Super-Eddington stellar winds: Unifying radiative-enthalpy versus flux-driven models

We derive semi-analytic solutions for optically thick, super-Eddington stellar winds, induced by an assumed steady energy addition ΔE˙ concentrated around a near-surface heating radius R in a massive star of central luminosity L*. We show that obtaining steady wind solutions requires both that the resulting total luminosity L_o = L* + ΔE˙ exceed the Eddington luminosity, Γ_o ≡ L_o/L_Edd > 1, and that the induced mass-loss rate be such that the 'photon-tiring' parameter, m ≡ M˙ GM/RL_o ≤ 1 - 1/Γ_o, ensuring the luminosity is sufficient to overcome the gravitational potential GM/R. Our analysis unifies previous super-Eddington wind models that either: (1) assumed a direct radiative flux-driving without accounting for the advection of radiative enthalpy that can become important in such an optically thick flow; or (2) assumed that such super-Eddington outflows are adiabatic, neglecting the effects of the diffusive radiative flux.
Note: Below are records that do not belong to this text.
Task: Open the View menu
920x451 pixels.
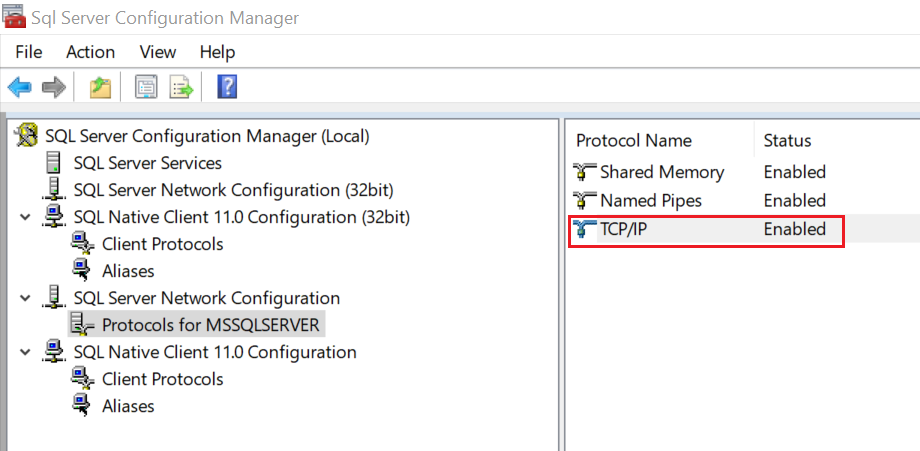Action: 158,52
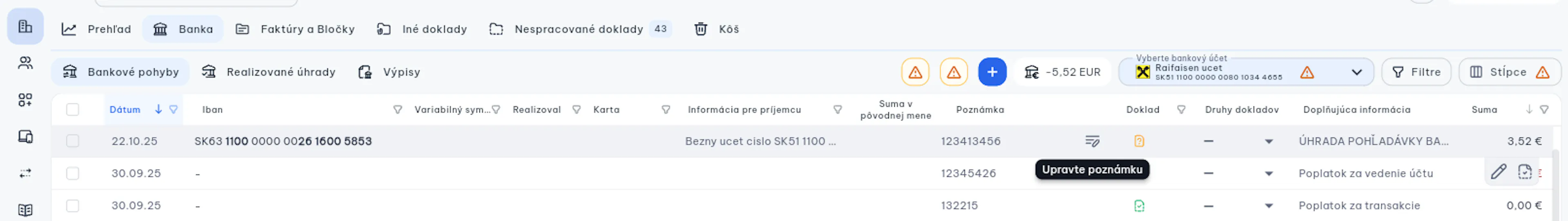Open Druhy dokladov dropdown in first row
Screen dimensions: 1568x221
point(1269,141)
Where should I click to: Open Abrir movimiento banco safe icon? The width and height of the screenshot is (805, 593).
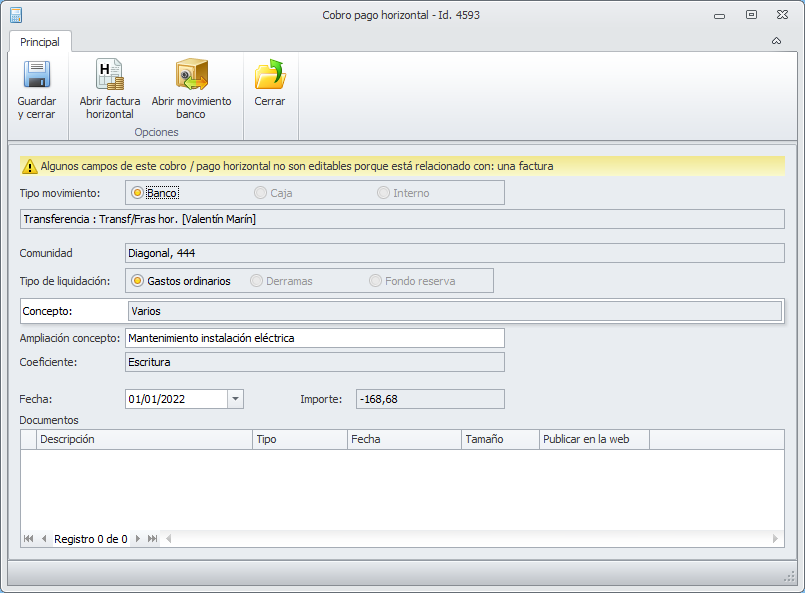click(191, 76)
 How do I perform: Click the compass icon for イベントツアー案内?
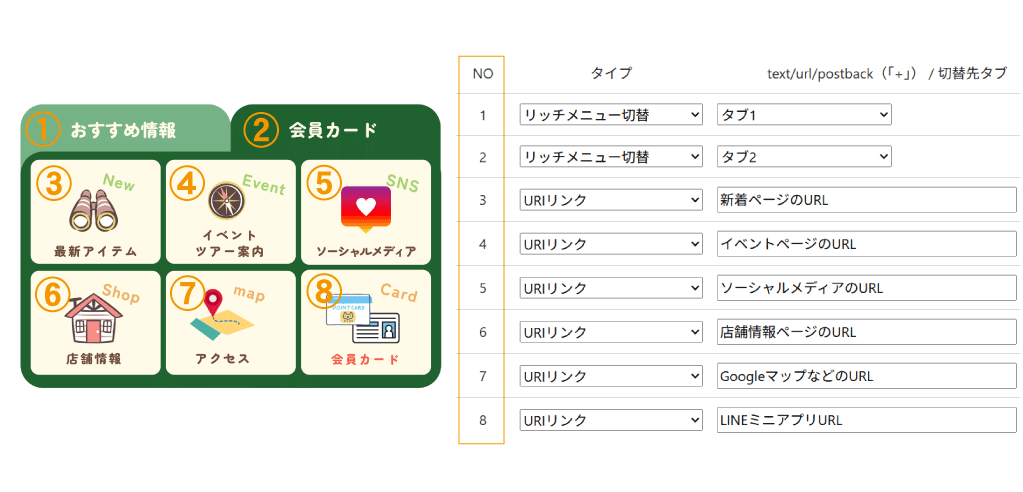pos(226,203)

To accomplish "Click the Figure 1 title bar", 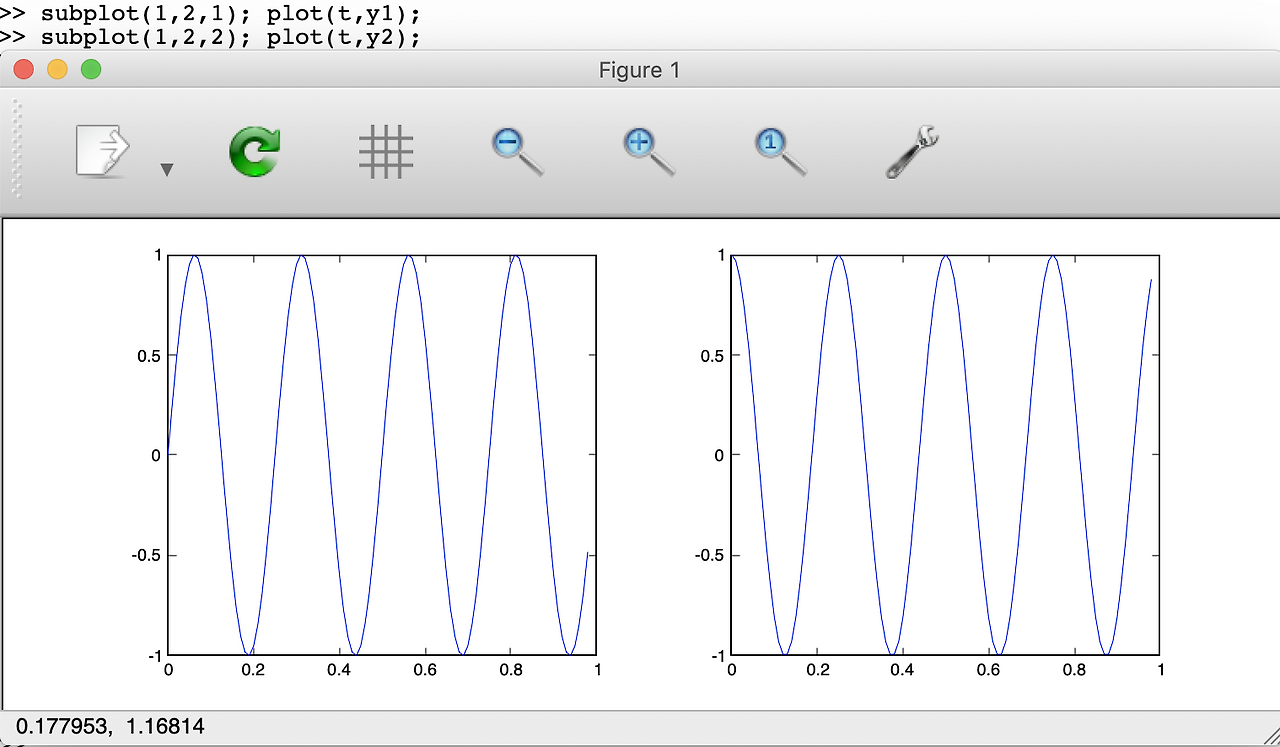I will coord(640,70).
We show that these distinct models become applicable in the asymptotic limits of small versus large values of mΓ_o, respectively. By solving the coupled differential equations for radiative diffusion and wind momentum, we obtain general solutions that effectively bridge the behaviours of these limiting models. Two key scaling results are for the terminal wind speed to escape speed, which is found to vary as v_∞² /v_esc² = Γ_o/(1 + mΓ_o) - 1, and for the final observed luminosity L_obs, which for all allowed steady-solutions with m < 1 - 1/Γ_o exceeds the Eddington luminosity, L_obs > L_Edd. Our super-Eddington wind solutions have potential applicability for modelling phases of eruptive mass-loss from massive stars, classical novae, and the remnants of stellar mergers.